1. Read the article and decide whether the statements (1–8) are true (T) or false (F).
Mark Gerzon believes that conflict exists in nearly every part of life. Conflict can occur when people work together. Leaders need to understand only one part of the company. Twentieth-century leaders rarely accepted responsibility for their mistakes. People who disagree with management feared they will lose their jobs. Good mediators are likely to be respected by staff. Using mediation to resolve conflict takes time. A competitive team needs one good leader.
Understand your team and the rest is easy
Mark Gerzon, author of «Leading Through Conflict: How Successful Leaders Transform Differences into Opportunities», has noticed that most things in life involve conflict.
Some of these conflicts emerge when people come together from different backgrounds where views, cultures and beliefs may not be shared by their colleagues.

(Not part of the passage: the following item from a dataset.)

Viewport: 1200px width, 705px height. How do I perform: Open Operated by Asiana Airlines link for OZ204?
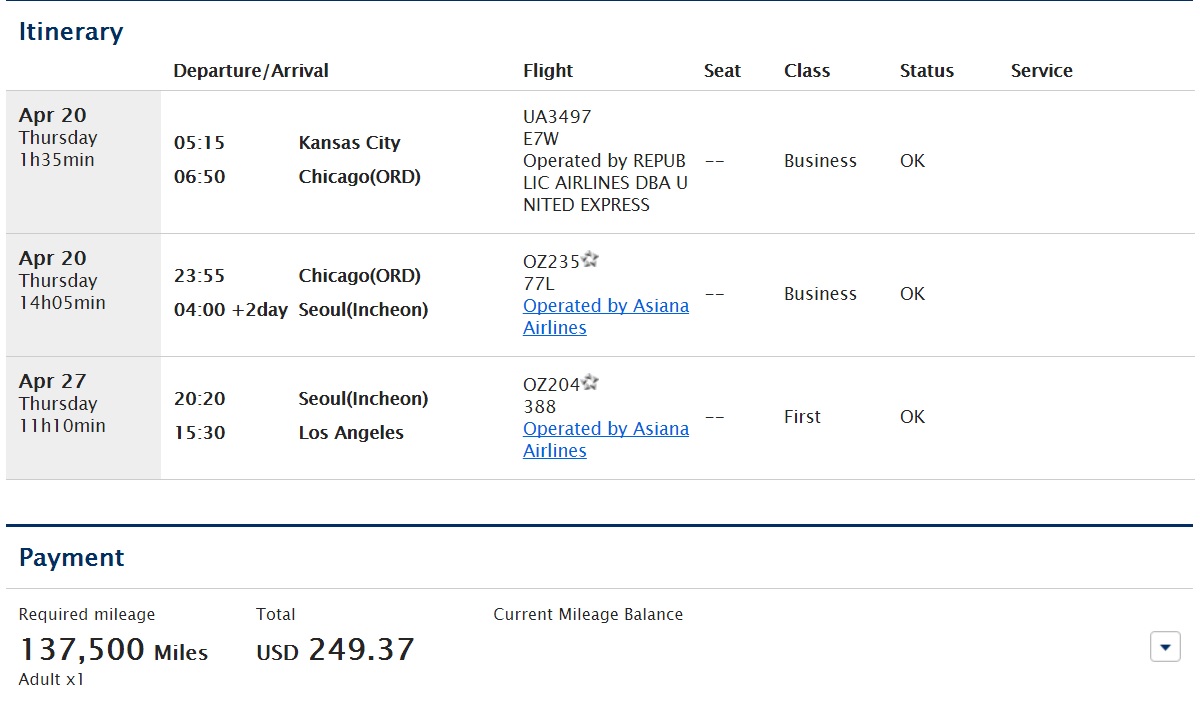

Today some 63,000 companies are operating internationally, employing 90 million people and responsible for a quarter of the world's gross national product.
'We simply cannot manage a whole company, a whole community, and certainly not a whole planet, with leaders who identify with only one part.' he writes. He therefore believes that future corporate leaders will need to be experts in mediation rather than the controlling style of leaders which was apparent during the 20th century.
These controlling leaders always blamed someone else for failures and achieved success only because employees were frightened of losing their jobs. Sadly such methods still exist in some companies. Similarly, people who question management in companies where employee morale is very low are seen as trouble makers and are often dismissed by the company. But suppose they have a point? Trouble makers are likely to respect a leader with good mediation skills because they feel that someone is listening to their complaints.
One problem with mediation in leadership is that it takes time, something this highly competitive world has little of. That is why the most competitive teams need individuals who are all capable of leadership. People need to talk all the time about their various tasks and work towards the same objective, and any conflicts should be managed in a way that does not disrupt the harmony of the team.